Fußball-Landesliga Desolate halbe Stunde wird für VfL Wildeshausen teuer

Thorben Schütte und der VfL Wildeshausen verloren bei Blau-Weiß Papenburg. Archivfoto: Daniel NiebuhrThorben Schütte und der VfL Wildeshausen verloren bei Blau-Weiß Papenburg. Archivfoto: Daniel Niebuhr

Wildeshausen. Der VfL Wildeshausen verpasst den Sprung auf Platz zwei durch eine unerwartete Niederlage bei Blau-Weiß Papenburg. Trainer Marcel Bragula kündigt eine Aufarbeitung an.
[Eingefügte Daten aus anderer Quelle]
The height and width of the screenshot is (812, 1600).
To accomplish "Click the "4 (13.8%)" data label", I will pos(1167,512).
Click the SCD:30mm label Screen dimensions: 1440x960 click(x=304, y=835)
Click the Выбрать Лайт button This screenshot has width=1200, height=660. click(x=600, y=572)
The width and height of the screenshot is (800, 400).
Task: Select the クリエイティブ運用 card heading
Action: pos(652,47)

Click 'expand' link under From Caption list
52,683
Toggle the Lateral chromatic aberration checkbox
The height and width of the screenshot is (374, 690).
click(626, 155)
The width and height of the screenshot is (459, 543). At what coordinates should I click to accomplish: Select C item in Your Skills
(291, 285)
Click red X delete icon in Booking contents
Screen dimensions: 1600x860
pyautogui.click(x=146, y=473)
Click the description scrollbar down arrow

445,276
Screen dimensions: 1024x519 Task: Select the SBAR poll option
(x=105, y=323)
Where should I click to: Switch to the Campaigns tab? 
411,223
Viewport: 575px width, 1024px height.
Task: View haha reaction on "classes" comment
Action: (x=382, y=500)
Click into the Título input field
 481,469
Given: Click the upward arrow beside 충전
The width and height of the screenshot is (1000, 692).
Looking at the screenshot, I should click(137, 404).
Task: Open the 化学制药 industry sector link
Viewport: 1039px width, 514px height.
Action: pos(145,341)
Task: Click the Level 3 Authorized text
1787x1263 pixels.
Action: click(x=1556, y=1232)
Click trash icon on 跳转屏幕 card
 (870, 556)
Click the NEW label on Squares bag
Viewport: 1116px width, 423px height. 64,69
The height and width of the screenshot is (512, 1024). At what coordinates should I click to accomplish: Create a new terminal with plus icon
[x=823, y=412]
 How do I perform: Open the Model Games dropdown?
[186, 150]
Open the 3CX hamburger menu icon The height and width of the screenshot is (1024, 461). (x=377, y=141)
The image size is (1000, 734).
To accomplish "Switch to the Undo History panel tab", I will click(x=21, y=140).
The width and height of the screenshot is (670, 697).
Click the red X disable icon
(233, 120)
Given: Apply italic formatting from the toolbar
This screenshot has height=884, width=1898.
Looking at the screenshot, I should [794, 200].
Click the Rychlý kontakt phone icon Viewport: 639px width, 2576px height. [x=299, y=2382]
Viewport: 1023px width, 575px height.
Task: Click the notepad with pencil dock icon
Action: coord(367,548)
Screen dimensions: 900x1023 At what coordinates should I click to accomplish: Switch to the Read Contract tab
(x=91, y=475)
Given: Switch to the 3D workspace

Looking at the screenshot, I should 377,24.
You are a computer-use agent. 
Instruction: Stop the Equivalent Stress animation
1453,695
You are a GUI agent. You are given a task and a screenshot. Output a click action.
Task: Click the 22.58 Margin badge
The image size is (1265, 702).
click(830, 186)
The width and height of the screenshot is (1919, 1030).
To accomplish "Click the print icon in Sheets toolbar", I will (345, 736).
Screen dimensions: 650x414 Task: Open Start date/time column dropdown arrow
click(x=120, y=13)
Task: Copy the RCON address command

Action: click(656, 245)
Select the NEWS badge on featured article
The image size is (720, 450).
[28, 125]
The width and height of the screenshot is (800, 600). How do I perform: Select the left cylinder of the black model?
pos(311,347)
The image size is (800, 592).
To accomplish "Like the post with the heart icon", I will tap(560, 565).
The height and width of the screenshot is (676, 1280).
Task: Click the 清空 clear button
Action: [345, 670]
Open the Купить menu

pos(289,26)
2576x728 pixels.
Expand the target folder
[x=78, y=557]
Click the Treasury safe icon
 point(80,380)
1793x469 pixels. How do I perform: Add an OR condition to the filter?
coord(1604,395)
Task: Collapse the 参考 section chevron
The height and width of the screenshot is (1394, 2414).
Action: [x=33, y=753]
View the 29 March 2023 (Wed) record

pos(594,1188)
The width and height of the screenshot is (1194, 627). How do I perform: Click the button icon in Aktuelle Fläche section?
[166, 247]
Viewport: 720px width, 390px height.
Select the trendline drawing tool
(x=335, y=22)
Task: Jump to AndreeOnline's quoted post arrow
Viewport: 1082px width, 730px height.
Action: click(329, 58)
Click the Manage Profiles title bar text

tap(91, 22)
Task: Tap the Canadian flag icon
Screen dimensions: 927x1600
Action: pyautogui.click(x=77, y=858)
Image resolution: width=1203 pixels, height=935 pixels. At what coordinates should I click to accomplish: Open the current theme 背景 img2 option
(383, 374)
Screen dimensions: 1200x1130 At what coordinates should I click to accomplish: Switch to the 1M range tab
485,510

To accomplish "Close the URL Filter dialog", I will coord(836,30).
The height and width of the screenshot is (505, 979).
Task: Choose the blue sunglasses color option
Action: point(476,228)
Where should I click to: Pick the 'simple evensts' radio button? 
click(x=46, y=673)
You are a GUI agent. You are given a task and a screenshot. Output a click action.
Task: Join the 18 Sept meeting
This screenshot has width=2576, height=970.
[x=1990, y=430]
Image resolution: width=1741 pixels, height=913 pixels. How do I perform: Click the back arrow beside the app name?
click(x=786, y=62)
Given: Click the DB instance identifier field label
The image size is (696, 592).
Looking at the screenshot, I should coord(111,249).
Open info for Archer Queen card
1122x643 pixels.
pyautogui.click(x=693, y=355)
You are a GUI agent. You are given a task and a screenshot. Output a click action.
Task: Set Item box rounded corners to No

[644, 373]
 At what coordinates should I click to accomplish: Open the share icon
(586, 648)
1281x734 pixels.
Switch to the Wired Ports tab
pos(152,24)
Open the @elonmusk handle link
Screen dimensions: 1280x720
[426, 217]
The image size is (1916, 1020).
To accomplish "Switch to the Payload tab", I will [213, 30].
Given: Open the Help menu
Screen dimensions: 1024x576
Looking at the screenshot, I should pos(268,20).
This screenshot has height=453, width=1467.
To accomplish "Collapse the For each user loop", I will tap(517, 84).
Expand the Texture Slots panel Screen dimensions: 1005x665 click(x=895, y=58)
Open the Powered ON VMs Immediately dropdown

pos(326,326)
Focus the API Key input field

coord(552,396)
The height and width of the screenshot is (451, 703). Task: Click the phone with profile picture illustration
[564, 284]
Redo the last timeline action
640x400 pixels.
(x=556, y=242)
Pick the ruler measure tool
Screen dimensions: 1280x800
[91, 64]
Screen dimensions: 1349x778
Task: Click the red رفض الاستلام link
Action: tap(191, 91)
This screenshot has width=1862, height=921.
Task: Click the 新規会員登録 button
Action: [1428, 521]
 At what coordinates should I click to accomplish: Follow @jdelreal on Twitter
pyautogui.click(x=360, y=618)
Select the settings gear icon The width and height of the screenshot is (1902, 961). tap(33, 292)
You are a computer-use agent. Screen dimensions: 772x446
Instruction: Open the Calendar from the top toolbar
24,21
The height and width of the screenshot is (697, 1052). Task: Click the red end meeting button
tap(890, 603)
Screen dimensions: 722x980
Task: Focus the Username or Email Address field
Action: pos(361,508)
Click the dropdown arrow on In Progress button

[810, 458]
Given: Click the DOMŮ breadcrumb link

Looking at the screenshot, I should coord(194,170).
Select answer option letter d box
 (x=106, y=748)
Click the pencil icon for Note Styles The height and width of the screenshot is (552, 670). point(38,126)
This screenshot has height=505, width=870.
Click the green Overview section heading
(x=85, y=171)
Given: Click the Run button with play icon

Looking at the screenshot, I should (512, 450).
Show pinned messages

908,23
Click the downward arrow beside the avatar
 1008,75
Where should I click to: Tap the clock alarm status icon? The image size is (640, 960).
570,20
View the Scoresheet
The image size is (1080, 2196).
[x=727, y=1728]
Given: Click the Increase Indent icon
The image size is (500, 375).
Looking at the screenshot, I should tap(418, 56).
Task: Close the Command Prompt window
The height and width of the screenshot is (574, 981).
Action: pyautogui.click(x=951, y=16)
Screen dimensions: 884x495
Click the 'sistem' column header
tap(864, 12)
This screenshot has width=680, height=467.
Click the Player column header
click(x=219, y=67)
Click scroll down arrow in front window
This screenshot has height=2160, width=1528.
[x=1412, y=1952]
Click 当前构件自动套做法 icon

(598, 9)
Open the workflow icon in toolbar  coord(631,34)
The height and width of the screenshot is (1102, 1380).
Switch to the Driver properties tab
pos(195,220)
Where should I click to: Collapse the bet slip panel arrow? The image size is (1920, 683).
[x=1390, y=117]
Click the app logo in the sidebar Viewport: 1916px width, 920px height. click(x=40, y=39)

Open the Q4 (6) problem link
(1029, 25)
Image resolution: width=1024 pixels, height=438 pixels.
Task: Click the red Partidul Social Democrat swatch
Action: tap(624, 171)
Es gibt einige Dinge, die ein Auswärtsspiel bei Blau-Weiß Papenburg zu einem ungewöhnlichen Erlebnis für Landesliga-Fußballer machen. Nicht jeder sechstklassige Verein hat ein Stadion mit LED-Videowand, und nicht jeder spielt die Hymne eines anderen Clubs, wenn ein Tor fällt – das Schalker „Blau und Weiß ein Leben lang“ ergibt beim Papenburger Vereinsnamen allerdings durchaus Sinn. Gegen den VfL Wildeshausen erklang das Lied am Sonntag so oft aus den Lautsprechern wie seit 17 Heimspielen nicht mehr – für den Wildeshauser Geschmack jedenfalls deutlich zu oft. Der VfL verlor beim Vorletzten unerwartet deutlich mit 1:4 (1:3), Trainer Marcel Bragula sprach danach vor allem über die erste halbe Stunde, in der seine Mannschaft drei Gegentore kassiert hatte. „Das war desolat. Wir waren gar nicht auf dem Platz“, schimpfte der Coach. „Das kann ich so nicht stehen lassen. Darüber werden wir noch sprechen.“

Sein Team hätte Zweiter werden können, geriet durch Torben Lange (10.), Layth Hussein Challoob (16.) und Marco Nakelski (30.) aber schnell deutlich in Rückstand. Dem 0:3 war ein hartes Einsteigen gegen VfL-Routinier Sascha Görke vorausgegangen, der danach ausgewechselt werden musste. Michael Eberles Anschluss (41.) und die Rote Karte gegen Papenburgs Fabian Cordes nach einem harten Foul an Robin Ramke (52.) sorgten für Hoffnung bei Wildeshausen, doch Papenburg stand gut und konterte in der Nachspielzeit noch einmal: Niklas Papen stellte den Endstand her.